How commonhold works — unit, association and CCS
Each flat is a 'commonhold unit' — a separate freehold title registered at Land Registry; no lease; no landlord above the unit-holder. Common parts (stairwell; roof; foundations; shared services) are owned by the commonhold association — a company limited by guarantee; all unit-holders are members automatically. The Commonhold Community Statement (CCS) is the governing document (registered at Land Registry): specifies unit boundaries; commonhold assessment contributions; permitted alterations; subletting rules; association powers. Commonhold assessment: equivalent to service charge — contributions in proportions set by CCS; dispute resolution via county court under CLRA 2002.

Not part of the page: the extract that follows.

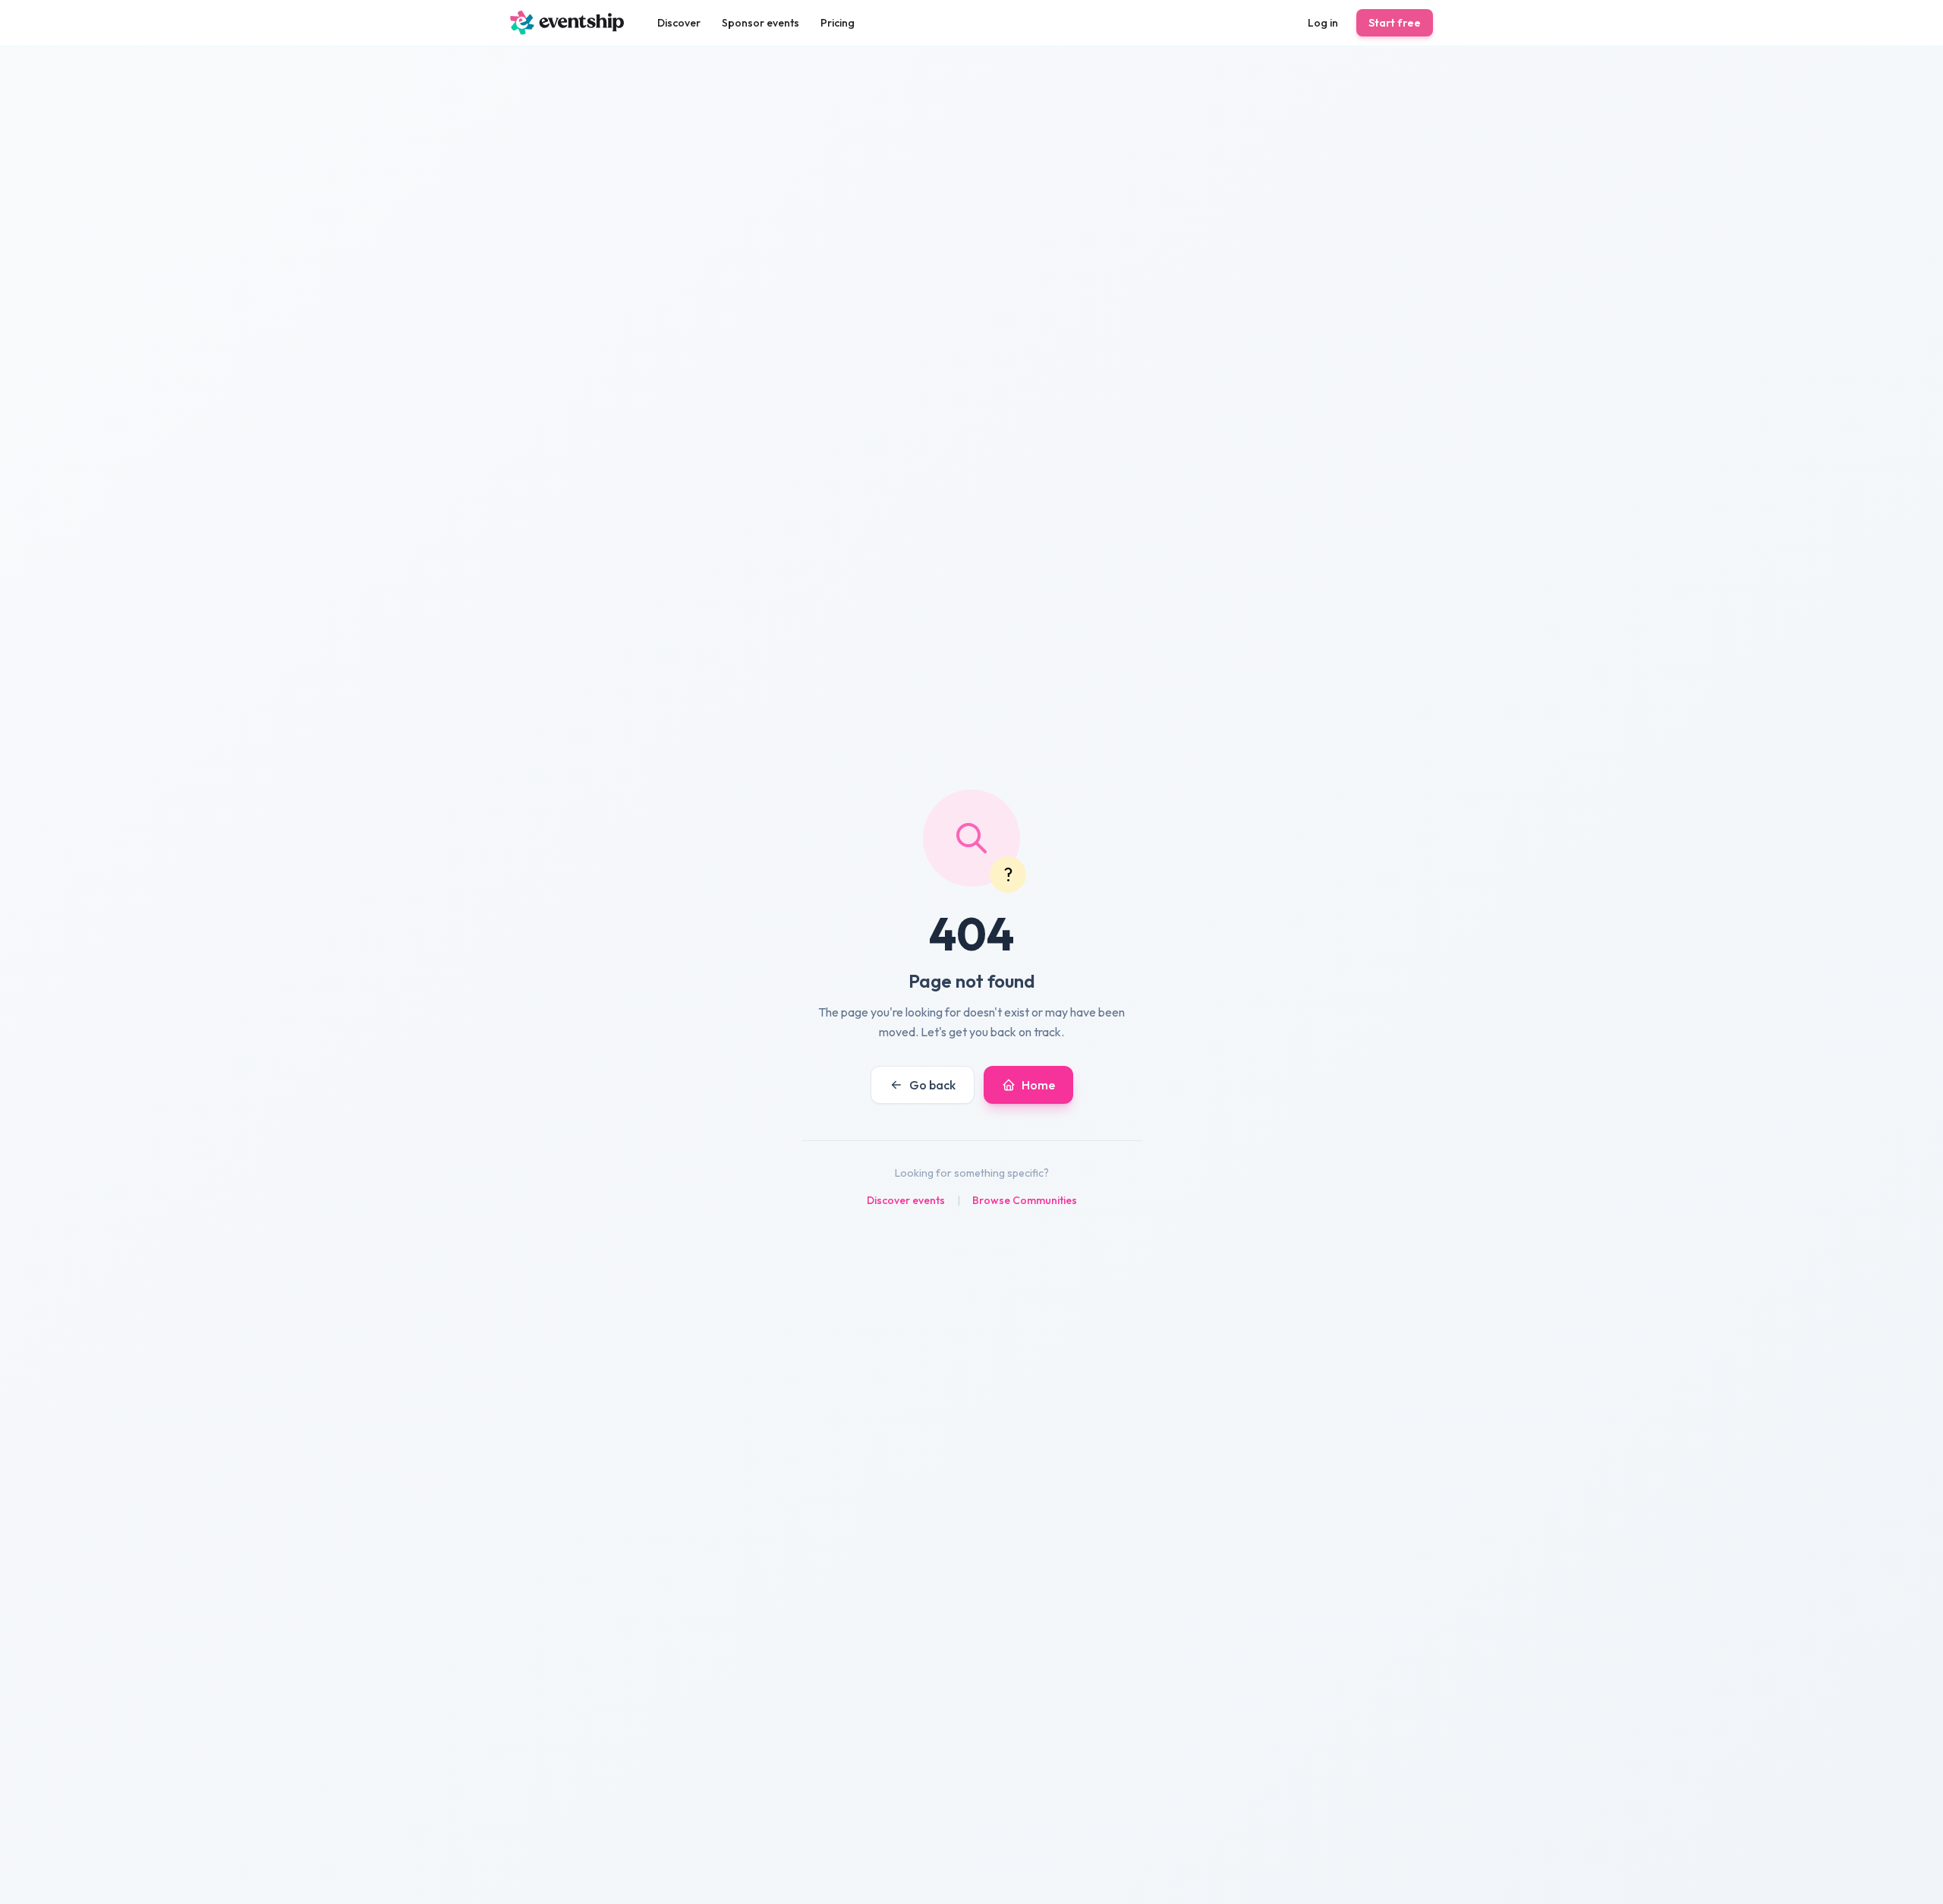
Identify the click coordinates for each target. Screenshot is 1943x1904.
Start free (1394, 23)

Why commonhold is rare, LFRA 2024 and landlord implications
Only approximately 20-30 commonhold schemes created in England and Wales since CLRA 2002 came into force in 2004. Reasons: lenders unfamiliar with commonhold; developers preferred leasehold (ground rent; management fee revenue); converting existing leasehold requires unanimous consent (never achieved). LFRA 2024 (Leasehold and Freehold Reform Act 2024): strengthens leaseholder rights (service charge transparency; right to extend; right to buy freehold) but does not mandate commonhold. The government has committed to a forthcoming Commonhold Bill to make commonhold default for new-build flats. Landlord implications: (a) new-build flat purchases — check leasehold vs commonhold title before exchange; (b) no lease expiry risk; no extension cost; (c) check CCS for subletting rules before letting; (d) market value of commonhold comparables is sparse — seek specialist valuation advice.